And next day also, and the next, and the next, and the next, were those white empty sheets, with never a name inscribed upon them.
For weeks this blankness continued. It was stifling in its significance. It clutched at one's heart-strings. It shouted aloud of the agony of those days when all who could do so left Brussels, and only those who were obliged to remained. It told its desolate tale of the visitors that had fled, or ceased to come.
Only, here and there after a long interval, appeared a German name or two.
Frau Schmidt arrived; Herr Lemberg; Fräulein Gottmituns.
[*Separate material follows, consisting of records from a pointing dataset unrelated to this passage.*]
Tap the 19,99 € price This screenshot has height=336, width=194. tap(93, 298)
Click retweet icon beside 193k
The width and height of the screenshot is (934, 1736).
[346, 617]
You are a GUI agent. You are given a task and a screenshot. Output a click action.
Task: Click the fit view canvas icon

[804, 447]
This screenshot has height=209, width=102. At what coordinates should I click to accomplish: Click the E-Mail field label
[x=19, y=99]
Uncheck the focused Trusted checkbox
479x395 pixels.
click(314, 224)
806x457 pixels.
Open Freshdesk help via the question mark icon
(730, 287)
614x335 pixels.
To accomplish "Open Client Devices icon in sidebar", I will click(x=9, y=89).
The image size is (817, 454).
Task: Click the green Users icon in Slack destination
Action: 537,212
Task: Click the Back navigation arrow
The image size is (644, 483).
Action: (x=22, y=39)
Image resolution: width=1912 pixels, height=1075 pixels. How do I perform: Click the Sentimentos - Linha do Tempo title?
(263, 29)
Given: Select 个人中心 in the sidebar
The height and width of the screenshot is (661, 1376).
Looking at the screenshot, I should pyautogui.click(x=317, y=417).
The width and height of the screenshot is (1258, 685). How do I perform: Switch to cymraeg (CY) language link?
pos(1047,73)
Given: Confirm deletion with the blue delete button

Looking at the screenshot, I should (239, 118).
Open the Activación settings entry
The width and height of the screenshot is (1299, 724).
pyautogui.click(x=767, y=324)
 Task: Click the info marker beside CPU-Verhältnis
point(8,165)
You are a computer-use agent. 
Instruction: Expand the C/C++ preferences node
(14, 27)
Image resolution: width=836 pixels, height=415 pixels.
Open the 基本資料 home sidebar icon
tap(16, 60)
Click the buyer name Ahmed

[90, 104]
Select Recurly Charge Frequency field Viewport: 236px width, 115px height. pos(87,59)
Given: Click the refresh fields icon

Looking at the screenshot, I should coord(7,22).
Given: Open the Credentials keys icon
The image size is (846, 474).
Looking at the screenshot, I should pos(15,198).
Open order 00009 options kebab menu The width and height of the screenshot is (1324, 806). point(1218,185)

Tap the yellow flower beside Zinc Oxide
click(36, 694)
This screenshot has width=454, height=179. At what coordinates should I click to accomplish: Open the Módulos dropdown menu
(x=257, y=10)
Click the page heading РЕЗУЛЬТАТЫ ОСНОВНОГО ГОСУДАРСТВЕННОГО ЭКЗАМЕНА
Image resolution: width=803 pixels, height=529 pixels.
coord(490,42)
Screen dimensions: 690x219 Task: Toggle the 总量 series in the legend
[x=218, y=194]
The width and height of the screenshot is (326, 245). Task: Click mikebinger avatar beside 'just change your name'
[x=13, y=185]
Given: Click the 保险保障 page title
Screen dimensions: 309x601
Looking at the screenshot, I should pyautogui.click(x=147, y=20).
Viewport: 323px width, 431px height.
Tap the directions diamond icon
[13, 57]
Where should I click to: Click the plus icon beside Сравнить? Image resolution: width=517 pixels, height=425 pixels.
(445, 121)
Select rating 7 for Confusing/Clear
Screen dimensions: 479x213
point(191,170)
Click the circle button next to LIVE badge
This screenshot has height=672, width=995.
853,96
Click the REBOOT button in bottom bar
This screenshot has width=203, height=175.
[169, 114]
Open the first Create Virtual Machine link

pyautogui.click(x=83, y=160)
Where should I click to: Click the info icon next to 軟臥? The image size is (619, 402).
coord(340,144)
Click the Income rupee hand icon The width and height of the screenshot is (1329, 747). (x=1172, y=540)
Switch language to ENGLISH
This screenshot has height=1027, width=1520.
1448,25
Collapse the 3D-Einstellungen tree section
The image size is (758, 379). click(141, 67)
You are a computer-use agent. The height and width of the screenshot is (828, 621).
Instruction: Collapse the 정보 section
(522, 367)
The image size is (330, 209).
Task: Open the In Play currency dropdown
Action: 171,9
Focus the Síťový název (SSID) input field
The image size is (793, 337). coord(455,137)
There was a subdued little group of occupants when I was there; Mr. Morse, the American pill-maker, Mr. Williams, another American, an ex-Portuguese Minister and his wife and son (exiles these from Portugal), a little Dutch Baroness who was said to be a great friend of Gyp's, half a dozen English nurses and two wounded German officers.
I made friends quickly with the nurses and the Americans, and to look into English eyes again gave me a peculiarly soothing sense of relief that taught me (if I needed teaching) how alone I was in all these dangers and agitations.
Mr. Williams had a queer experience. I have often wondered why America did not resent it on his account.
He was arrested and taken prisoner for talking about the horrors of Louvain in a train. He was released while I was there. I saw him dashing into the hotel one evening, a brown paper parcel under his arm. There was quite a little scene in the waiting-room; everyone came round him asking what had happened. It seemed that as he stepped out of the tram he was confronted by German officers, who promptly conducted him into a "detention honorable."
There he was stripped and searched, and in the meanwhile private detectives visited his room at the Métropole and went through all his belongings.
Nothing of a compromising nature being found, Mr. Williams was allowed to go free after twenty-four hours, having first to give his word that in future he would not express himself in public.